§ The problem:
Omit any pictures, and restate word for word only the lines from the one with "Where should I" through the end of the data below.
━━ Supplied records ━━
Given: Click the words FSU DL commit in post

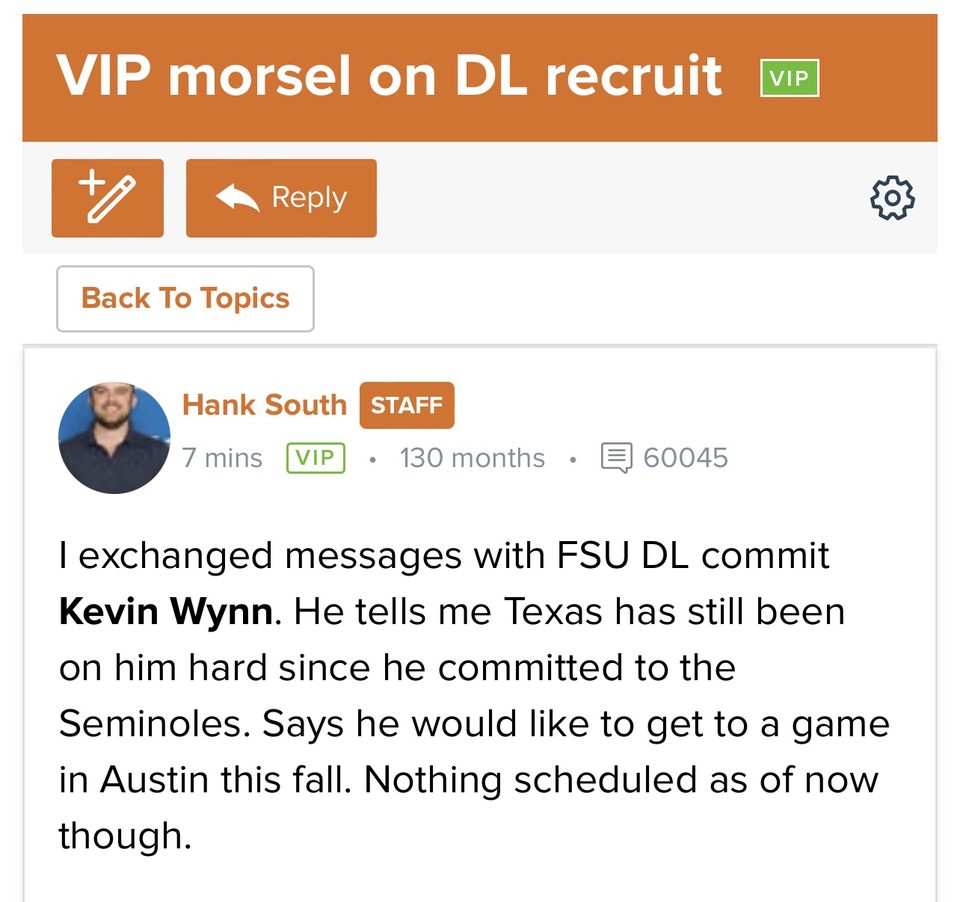Looking at the screenshot, I should (x=691, y=555).
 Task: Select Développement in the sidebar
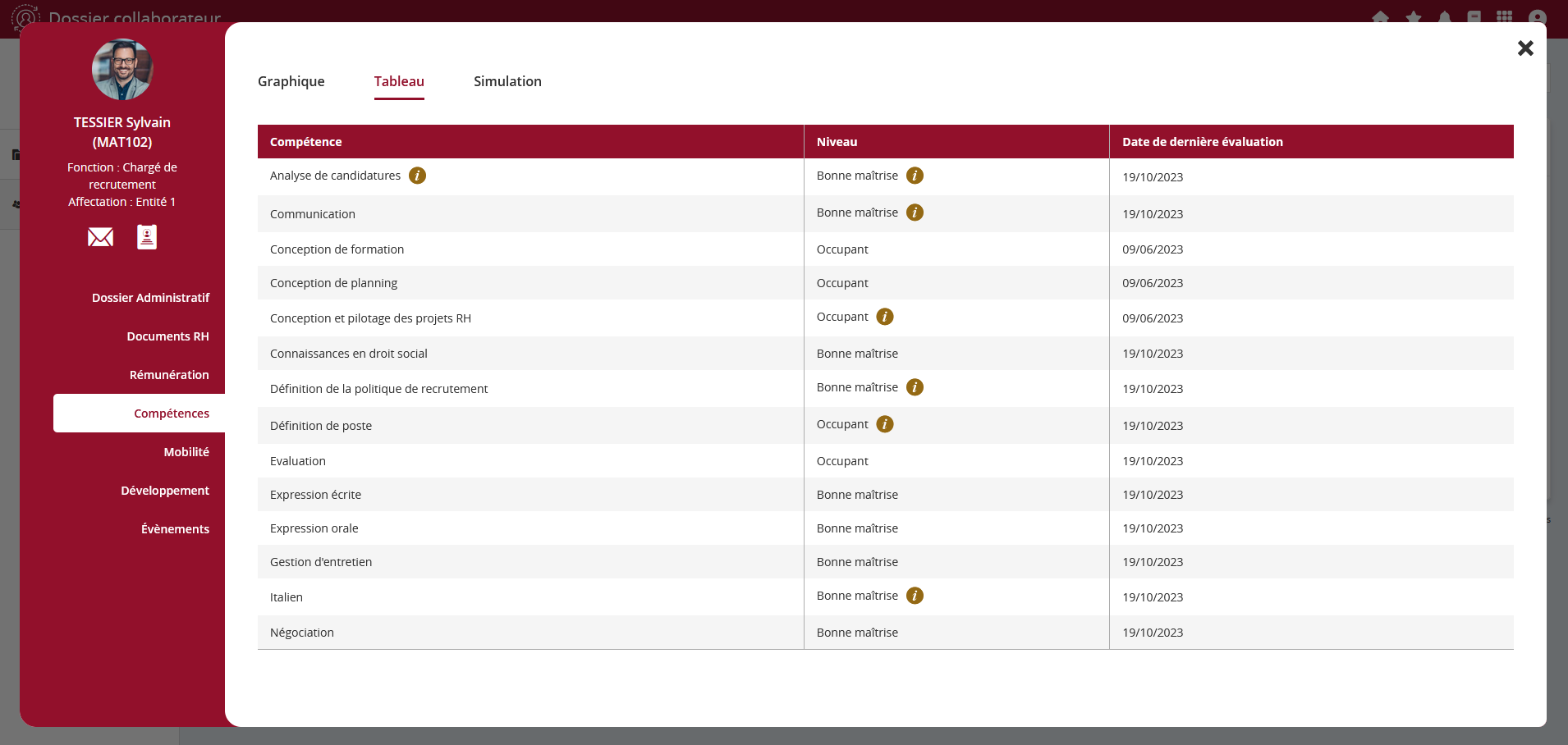(x=165, y=491)
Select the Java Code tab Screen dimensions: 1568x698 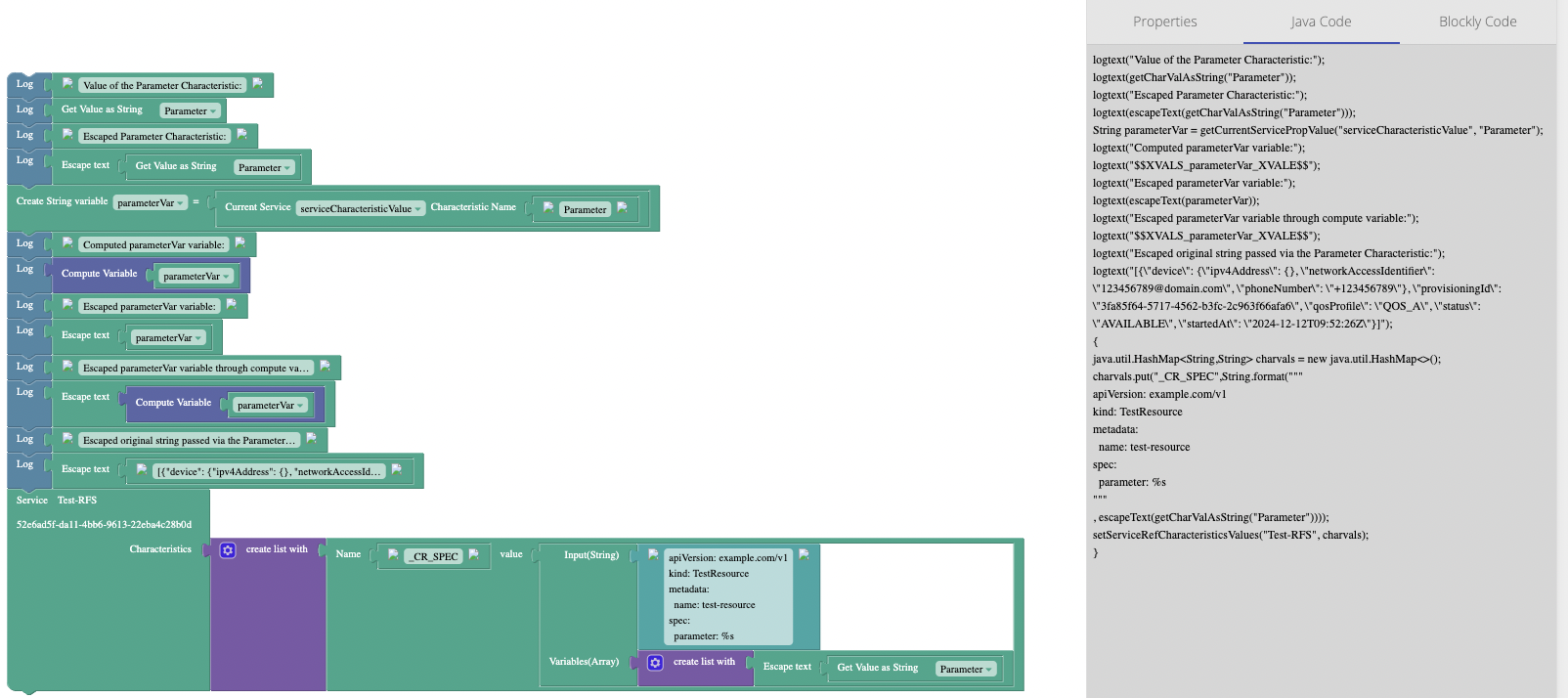1321,22
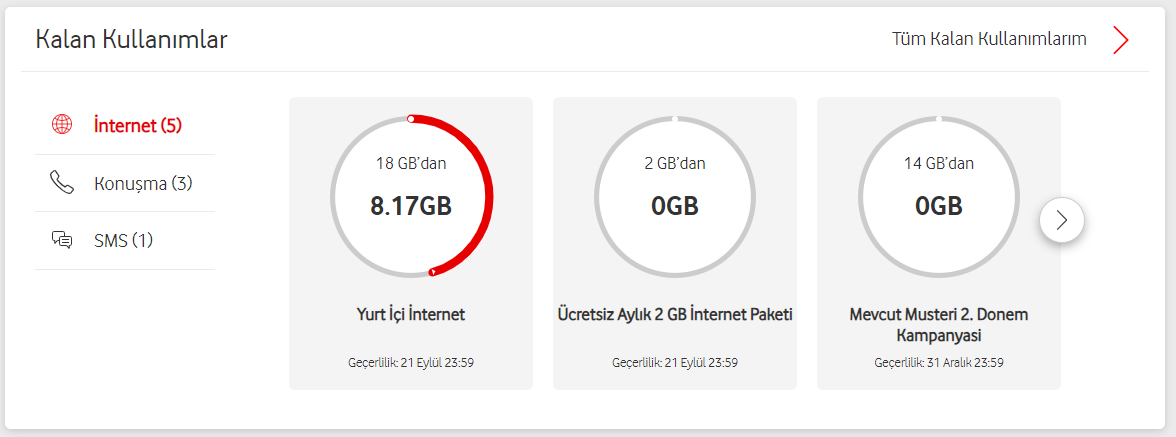Viewport: 1176px width, 437px height.
Task: Open the SMS (1) tab
Action: point(123,240)
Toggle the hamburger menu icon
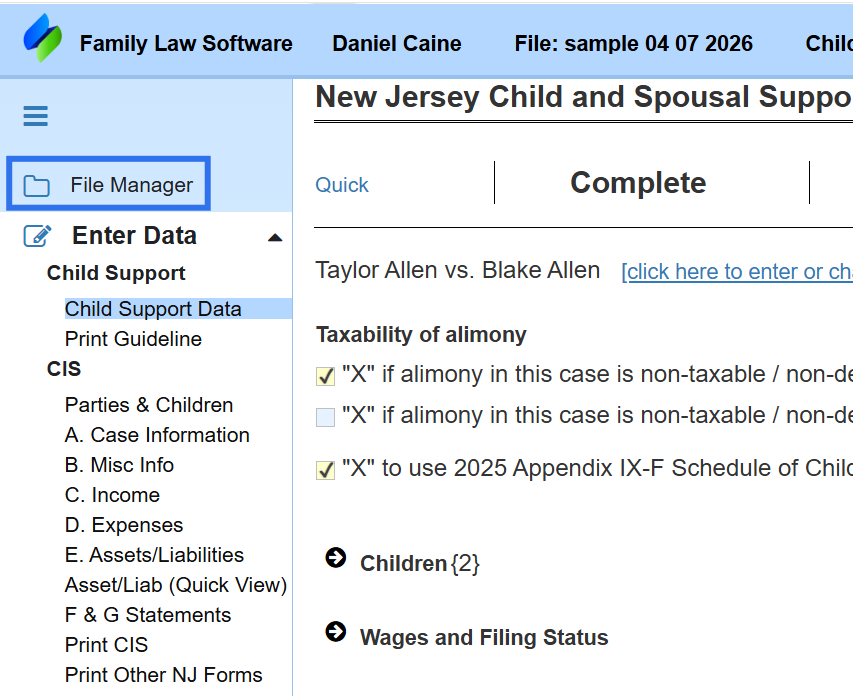This screenshot has height=696, width=853. click(x=36, y=117)
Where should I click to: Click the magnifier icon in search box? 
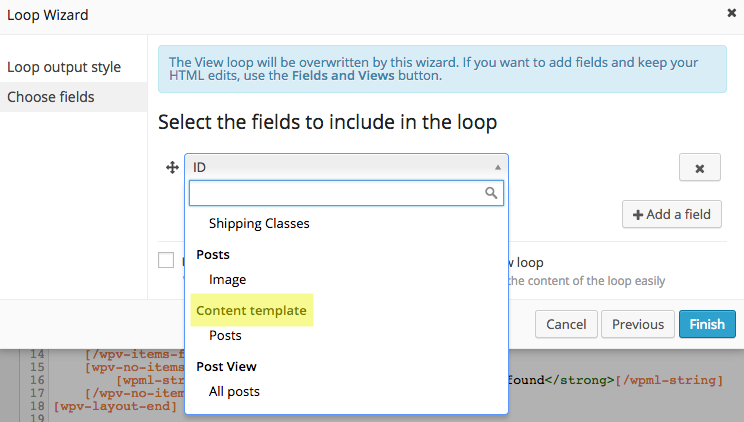tap(491, 193)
━━━
§ Output below:
Where should I click to: Click the magnifier icon in search box? 
tap(491, 193)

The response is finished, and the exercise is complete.